Supreme Court of Illinois
Jan 23, 1959
155 N.E.2d 595 (Ill. 1959)


In Harrison Sheet Steel Co. v. Lyons, 15 Ill.2d 532, this court considered the question of refunds of amounts paid under the Retailers' Occupation Tax Act.

Summary of this case from Fiorito v. Jones


No. 34957. Appellate Court No. 47350, appeal dismissed; Appellate Court No. 47351, reversed and remanded to circuit court.)

Opinion filed January 23, 1959.

APPEAL from the Appellate Court for the First District; — heard in that court on appeal from the Circuit Court of Cook County; the Hon. WM. V. BROTHERS, Judge, presiding.

LATHAM CASTLE, Attorney General, of Springfield, (WILLIAM C. WINES, RAYMOND S. SARNOW, and A. ZOLA GROVES, of counsel,) for appellants the Director of Revenue et al., and JOHN D. VOSNOS, of Chicago, for appellant Samuel Parey.

LAWRENCE LAWRENCE, of Chicago, (LEONARD H. LAWRENCE, of counsel,) for appellee.

We allowed leave to appeal in this case because it presents problems of public interest, and because the decision of the Appellate Court appears to be in conflict with the earlier decision of another division of the same court in Cohon v. Oscar L. Paris Co. 17 Ill. App.2d 21. In each case a seller of personal property had obtained a refund of amounts paid under protest under the Retailers' Occupation Tax Act. In each case a customer, from whom the seller had collected a sum designated as a tax, sought by a class action to recover the amounts so paid by himself and by other customers. In the Cohon case the First Division of the Appellate Court, First District, held that the action would lie.

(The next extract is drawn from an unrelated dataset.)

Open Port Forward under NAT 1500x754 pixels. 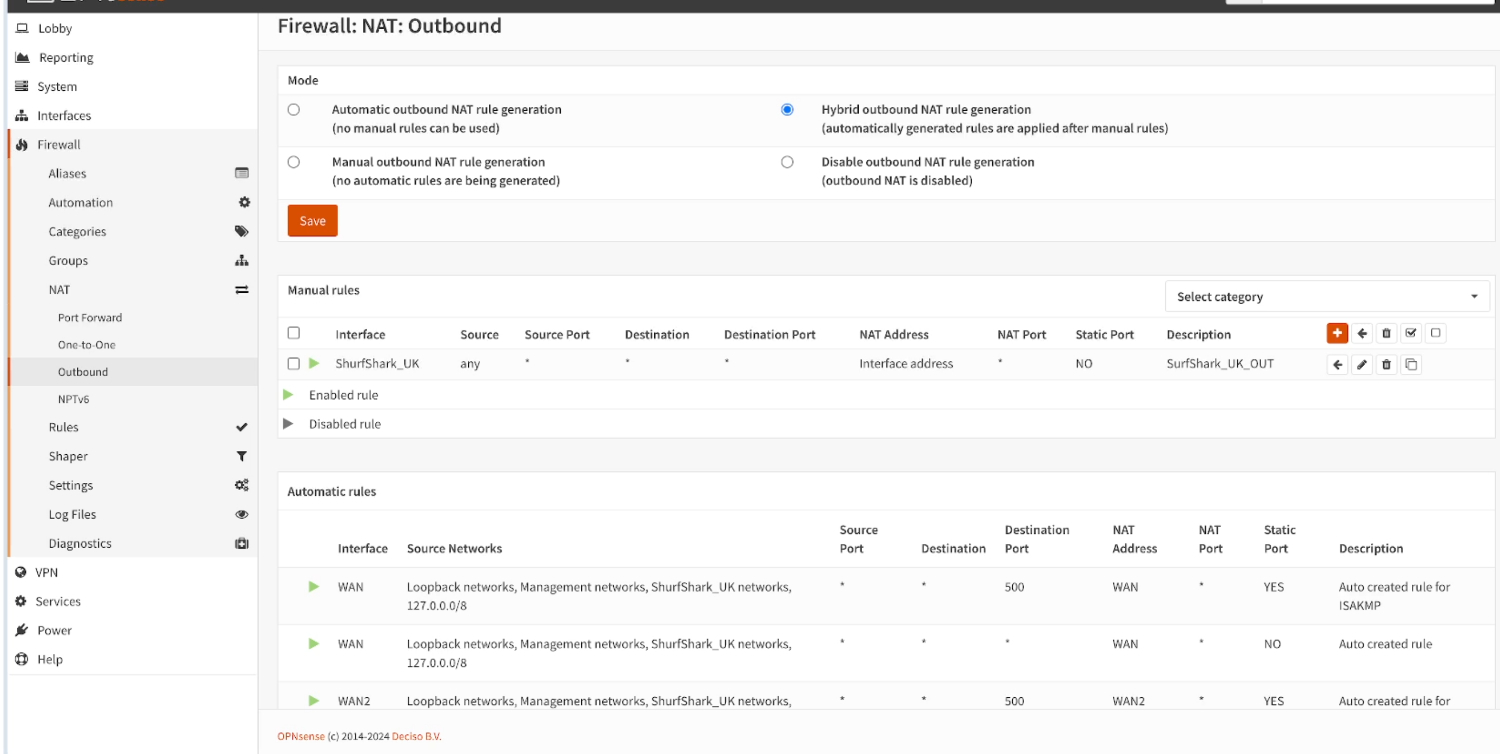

In this case the Third Division held that it would not. 18 Ill. App.2d 16.

At least since 1947, the Harrison Sheet Steel Company has designed, manufactured, and installed cabinets, cabinet sinks and shower bath stalls for its customers. The Department of Revenue took the position that its sales of these articles measured a tax under the Retailers' Occupation Tax Act. The company disagreed. It paid the tax for the month of October, 1947, under protest, and commenced an action to enjoin the State officials from transferring into the State treasury the amount so paid, as well as future amounts paid under protest. A temporary injunction as prayed was granted on December 15, 1947. In April of 1948 the company filed an amended complaint, and in December of 1948 the defendants filed a motion to dismiss it. Thereafter the case remained dormant, and the company continued to make monthly payments under protest.

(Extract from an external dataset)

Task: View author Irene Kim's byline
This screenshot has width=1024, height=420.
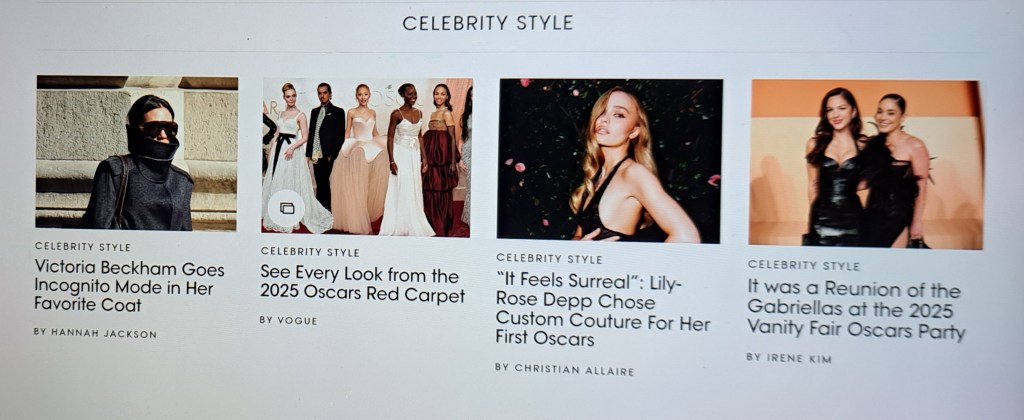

On December 14, 1956, Samuel Parey filed an action against the company and the State officials who were named as defendants in the company's action. Parey's complaint recited the pendency of the company's action against the State officials. It alleged that on October 26, 1955, Parey had purchased and paid for a radiator cabinet from the company for which he was billed $57, plus a 3 per cent sales tax of $1.71. It also alleged that many other persons had similarly paid a tax billed by the company, that the company did not bear the burden of any of the taxes that it paid under protest, that the burden of all of those taxes had been borne by the company's customers, and that to refund the money paid under protest to the company would unlawfully enrich it at the expense of its customers. It alleged also, as did the company's complaint, that the transactions between the company and its customers did not measure a tax.

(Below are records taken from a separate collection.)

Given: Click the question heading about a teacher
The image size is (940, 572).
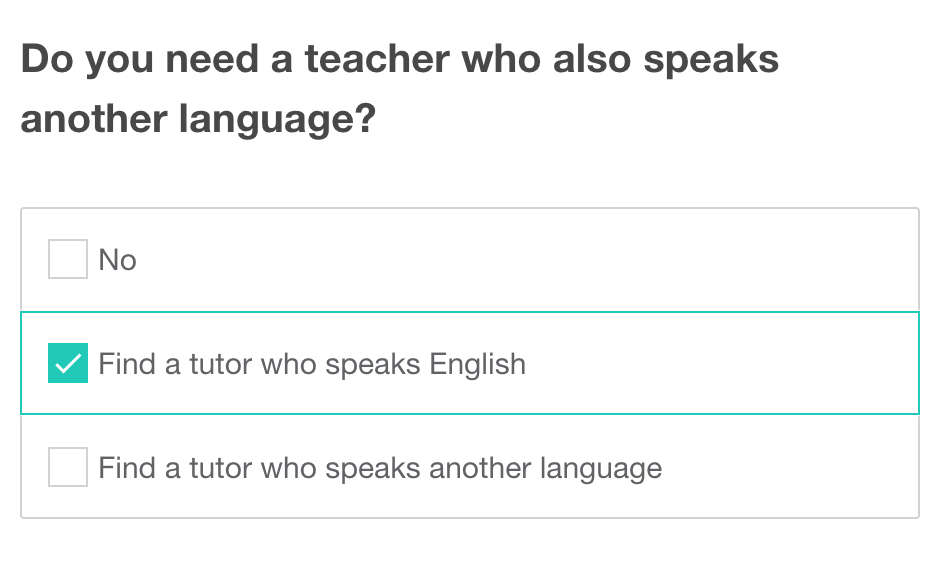Looking at the screenshot, I should [400, 89].
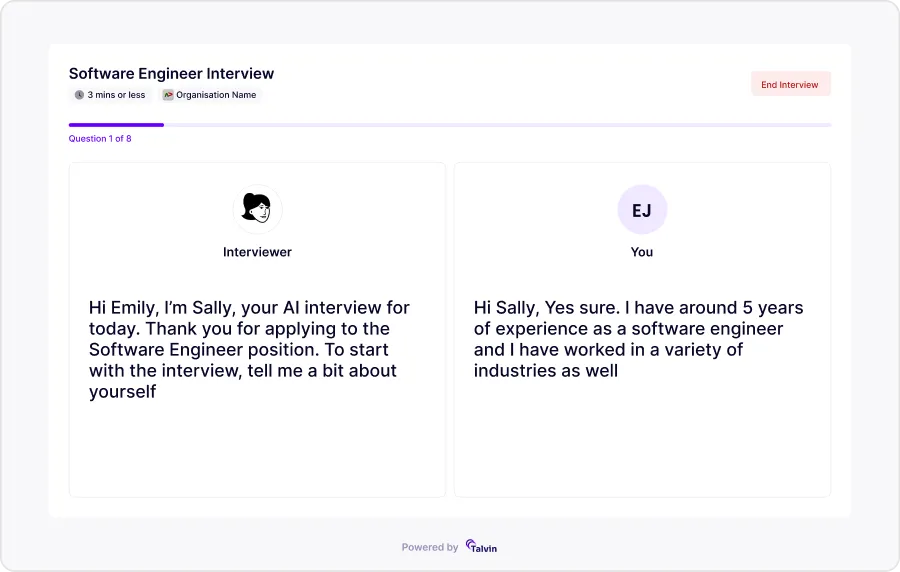This screenshot has height=572, width=900.
Task: Click the 'Interviewer' name label
Action: pos(257,252)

On December 21, 1956, a decree was entered in the company's case finding that the transactions in question did not measure a tax, enjoining the State officials from collecting future taxes based upon similar transactions, and ordering that the State Treasurer refund to the company the amounts paid under protest. The decree retained jurisdiction for the purpose of determining the amount to be refunded. On January 4, 1957, an order was entered directing the State Treasurer to refund to the company the sum of $41,810.45. The order further provided that "any funds remaining in said protest fund held by the State Treasurer, for the credit of said party deposited for taxable months after September, 1955, and in excess of the amounts directed to be refunded to said party, shall be released by the State Treasurer to the General Revenue Fund of Illinois."

On January 7, 1957, the company filed a motion to dismiss Parey's complaint upon the grounds (1) that the plaintiff alleged a purchase from the defendant on October 26, 1955, which is not within the period for which the company had been allowed its refund, and (2) that the averments in said plaintiff's complaint were substantially the same as those in the company's complaint, and that they had therefore been finally adjudicated. This motion to dismiss was allowed and judgment entered for the company. On the same day Parey's motion to consolidate the two cases, which had been filed in the company's action, was denied. Parey appealed to this court from the judgment entered against him in his own case and from the denial of his motion to consolidate in the company's case. The appeals were consolidated in this court and thereafter were transferred to the Appellate Court for the First District. That court affirmed the orders of the circuit court, ( 18 Ill. App.2d 16,) and we allowed leave to appeal.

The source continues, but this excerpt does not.